EXERCISE: The data below holds a line containing "7253 (130, 1274)" and a line containing "SE PA (43, 375)"; please quote exactly those two lines and every line between them, and nothing else.

Stored items from a collection

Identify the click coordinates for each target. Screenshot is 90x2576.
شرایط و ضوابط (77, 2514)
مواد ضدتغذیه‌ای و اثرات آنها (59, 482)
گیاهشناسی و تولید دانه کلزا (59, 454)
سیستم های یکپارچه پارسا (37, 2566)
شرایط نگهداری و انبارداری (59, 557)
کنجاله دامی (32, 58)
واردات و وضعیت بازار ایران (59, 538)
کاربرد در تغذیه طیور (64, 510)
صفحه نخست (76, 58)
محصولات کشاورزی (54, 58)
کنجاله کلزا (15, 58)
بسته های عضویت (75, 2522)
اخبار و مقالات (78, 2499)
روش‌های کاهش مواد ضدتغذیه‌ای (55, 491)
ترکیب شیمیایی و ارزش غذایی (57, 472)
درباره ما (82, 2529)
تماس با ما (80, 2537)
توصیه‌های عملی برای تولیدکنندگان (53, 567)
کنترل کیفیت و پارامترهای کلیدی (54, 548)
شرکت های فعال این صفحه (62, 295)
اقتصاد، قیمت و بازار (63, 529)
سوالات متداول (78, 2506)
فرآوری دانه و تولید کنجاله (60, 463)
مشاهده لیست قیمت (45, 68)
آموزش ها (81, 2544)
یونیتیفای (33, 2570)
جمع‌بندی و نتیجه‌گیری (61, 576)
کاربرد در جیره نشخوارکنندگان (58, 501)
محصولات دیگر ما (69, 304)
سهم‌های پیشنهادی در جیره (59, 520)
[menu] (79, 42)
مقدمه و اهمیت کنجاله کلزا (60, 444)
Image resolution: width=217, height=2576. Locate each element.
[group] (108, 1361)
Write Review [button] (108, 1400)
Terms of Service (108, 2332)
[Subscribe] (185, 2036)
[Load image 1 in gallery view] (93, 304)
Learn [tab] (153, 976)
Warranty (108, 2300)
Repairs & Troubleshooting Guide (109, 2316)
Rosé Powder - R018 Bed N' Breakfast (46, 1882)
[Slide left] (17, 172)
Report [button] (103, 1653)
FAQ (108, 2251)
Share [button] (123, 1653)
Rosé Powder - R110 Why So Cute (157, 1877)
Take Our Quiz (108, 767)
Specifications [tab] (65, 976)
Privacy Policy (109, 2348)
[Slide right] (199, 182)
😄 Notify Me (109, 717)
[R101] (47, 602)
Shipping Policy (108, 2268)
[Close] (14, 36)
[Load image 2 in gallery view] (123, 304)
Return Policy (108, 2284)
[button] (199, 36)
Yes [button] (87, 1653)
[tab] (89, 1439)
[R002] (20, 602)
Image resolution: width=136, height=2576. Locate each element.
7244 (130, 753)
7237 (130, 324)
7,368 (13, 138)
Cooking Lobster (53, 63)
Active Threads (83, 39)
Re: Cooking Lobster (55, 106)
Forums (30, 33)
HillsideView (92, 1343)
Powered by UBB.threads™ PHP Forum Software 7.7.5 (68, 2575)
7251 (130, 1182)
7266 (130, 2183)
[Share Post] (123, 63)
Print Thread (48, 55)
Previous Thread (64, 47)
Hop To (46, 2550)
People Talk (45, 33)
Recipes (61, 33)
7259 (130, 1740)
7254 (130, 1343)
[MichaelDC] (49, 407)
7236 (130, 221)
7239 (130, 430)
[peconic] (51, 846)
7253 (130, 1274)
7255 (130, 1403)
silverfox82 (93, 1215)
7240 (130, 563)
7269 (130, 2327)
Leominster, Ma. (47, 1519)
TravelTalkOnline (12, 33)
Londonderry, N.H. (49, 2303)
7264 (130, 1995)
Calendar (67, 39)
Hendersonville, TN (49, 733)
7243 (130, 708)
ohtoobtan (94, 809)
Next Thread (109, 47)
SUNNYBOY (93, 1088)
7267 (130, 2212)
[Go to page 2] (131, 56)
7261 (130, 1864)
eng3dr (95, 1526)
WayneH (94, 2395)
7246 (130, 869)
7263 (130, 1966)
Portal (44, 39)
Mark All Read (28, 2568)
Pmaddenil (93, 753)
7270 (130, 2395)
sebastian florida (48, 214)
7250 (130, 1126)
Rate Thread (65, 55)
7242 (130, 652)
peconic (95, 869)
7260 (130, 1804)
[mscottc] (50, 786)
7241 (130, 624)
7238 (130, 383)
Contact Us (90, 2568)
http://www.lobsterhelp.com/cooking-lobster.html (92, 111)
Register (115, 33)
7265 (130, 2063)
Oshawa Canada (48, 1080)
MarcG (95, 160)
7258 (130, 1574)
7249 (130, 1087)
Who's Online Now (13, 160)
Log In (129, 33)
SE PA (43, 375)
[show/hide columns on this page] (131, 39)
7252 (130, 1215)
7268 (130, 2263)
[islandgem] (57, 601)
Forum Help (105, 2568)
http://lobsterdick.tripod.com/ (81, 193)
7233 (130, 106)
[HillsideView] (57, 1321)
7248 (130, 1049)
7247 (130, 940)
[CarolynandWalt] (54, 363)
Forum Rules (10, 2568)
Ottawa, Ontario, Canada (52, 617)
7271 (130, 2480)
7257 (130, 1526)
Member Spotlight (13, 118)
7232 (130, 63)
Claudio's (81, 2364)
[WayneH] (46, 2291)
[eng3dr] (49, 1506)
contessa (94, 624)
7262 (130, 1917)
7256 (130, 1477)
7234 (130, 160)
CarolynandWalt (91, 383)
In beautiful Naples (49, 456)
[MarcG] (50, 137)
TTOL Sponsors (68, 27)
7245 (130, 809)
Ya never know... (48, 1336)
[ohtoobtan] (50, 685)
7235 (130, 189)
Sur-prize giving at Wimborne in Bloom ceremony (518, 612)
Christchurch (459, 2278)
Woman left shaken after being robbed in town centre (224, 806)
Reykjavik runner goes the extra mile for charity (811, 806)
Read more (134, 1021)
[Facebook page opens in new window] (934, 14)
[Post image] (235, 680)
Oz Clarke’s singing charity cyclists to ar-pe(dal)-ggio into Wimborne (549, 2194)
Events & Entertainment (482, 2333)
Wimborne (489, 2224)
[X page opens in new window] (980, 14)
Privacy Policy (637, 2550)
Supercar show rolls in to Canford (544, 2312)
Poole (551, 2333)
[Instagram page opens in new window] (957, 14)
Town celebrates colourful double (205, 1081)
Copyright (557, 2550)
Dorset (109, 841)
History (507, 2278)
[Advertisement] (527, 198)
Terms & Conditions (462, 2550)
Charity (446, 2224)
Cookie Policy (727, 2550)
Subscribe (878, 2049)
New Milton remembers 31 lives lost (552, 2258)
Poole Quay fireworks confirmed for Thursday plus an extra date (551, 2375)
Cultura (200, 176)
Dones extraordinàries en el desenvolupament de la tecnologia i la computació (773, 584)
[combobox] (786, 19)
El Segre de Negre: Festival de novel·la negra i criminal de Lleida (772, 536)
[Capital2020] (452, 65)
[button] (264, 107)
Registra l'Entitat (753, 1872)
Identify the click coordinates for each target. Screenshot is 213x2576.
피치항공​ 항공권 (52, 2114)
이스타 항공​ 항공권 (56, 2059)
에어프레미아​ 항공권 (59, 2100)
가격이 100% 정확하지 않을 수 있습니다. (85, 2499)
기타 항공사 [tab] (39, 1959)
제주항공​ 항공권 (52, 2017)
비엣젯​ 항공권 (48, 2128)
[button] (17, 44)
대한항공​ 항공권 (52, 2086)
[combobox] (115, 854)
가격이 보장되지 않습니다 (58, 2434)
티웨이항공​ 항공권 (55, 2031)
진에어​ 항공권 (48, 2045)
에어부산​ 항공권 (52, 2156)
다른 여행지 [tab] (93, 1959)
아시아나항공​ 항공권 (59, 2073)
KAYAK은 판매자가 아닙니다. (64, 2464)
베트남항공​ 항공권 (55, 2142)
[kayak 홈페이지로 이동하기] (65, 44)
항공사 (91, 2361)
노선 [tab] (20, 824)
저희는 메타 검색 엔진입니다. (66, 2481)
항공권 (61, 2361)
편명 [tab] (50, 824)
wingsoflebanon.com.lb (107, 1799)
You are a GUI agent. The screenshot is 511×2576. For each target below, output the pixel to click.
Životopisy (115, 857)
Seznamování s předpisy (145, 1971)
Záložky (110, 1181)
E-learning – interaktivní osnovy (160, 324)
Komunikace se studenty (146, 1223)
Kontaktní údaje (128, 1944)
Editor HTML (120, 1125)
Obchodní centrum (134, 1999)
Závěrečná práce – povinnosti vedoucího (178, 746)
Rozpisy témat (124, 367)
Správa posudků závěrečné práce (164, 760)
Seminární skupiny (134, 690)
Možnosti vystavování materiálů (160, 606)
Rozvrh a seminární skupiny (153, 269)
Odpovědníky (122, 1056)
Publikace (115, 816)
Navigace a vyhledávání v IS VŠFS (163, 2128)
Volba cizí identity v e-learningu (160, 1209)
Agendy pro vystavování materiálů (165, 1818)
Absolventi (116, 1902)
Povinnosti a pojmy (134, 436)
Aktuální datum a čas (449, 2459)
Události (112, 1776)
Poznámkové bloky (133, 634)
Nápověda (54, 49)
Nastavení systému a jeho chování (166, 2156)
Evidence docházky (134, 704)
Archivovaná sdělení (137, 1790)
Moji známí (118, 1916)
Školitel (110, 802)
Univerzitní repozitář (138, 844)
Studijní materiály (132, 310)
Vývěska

EXPECTED ANSWER:
7253 (130, 1274)
7255 (130, 1403)
silverfox82 (93, 1215)
7240 (130, 563)
7269 (130, 2327)
Leominster, Ma. (47, 1519)
TravelTalkOnline (12, 33)
Londonderry, N.H. (49, 2303)
7264 (130, 1995)
Calendar (67, 39)
Hendersonville, TN (49, 733)
7243 (130, 708)
ohtoobtan (94, 809)
Next Thread (109, 47)
SUNNYBOY (93, 1088)
7267 (130, 2212)
[Go to page 2] (131, 56)
7261 (130, 1864)
eng3dr (95, 1526)
WayneH (94, 2395)
7246 (130, 869)
7263 (130, 1966)
Portal (44, 39)
Mark All Read (28, 2568)
Pmaddenil (93, 753)
7270 (130, 2395)
sebastian florida (48, 214)
7250 (130, 1126)
Rate Thread (65, 55)
7242 (130, 652)
peconic (95, 869)
7260 (130, 1804)
[mscottc] (50, 786)
7241 (130, 624)
7238 (130, 383)
Contact Us (90, 2568)
http://www.lobsterhelp.com/cooking-lobster.html (92, 111)
Register (115, 33)
7265 (130, 2063)
Oshawa Canada (48, 1080)
MarcG (95, 160)
7258 (130, 1574)
7249 (130, 1087)
Who's Online Now (13, 160)
Log In (129, 33)
SE PA (43, 375)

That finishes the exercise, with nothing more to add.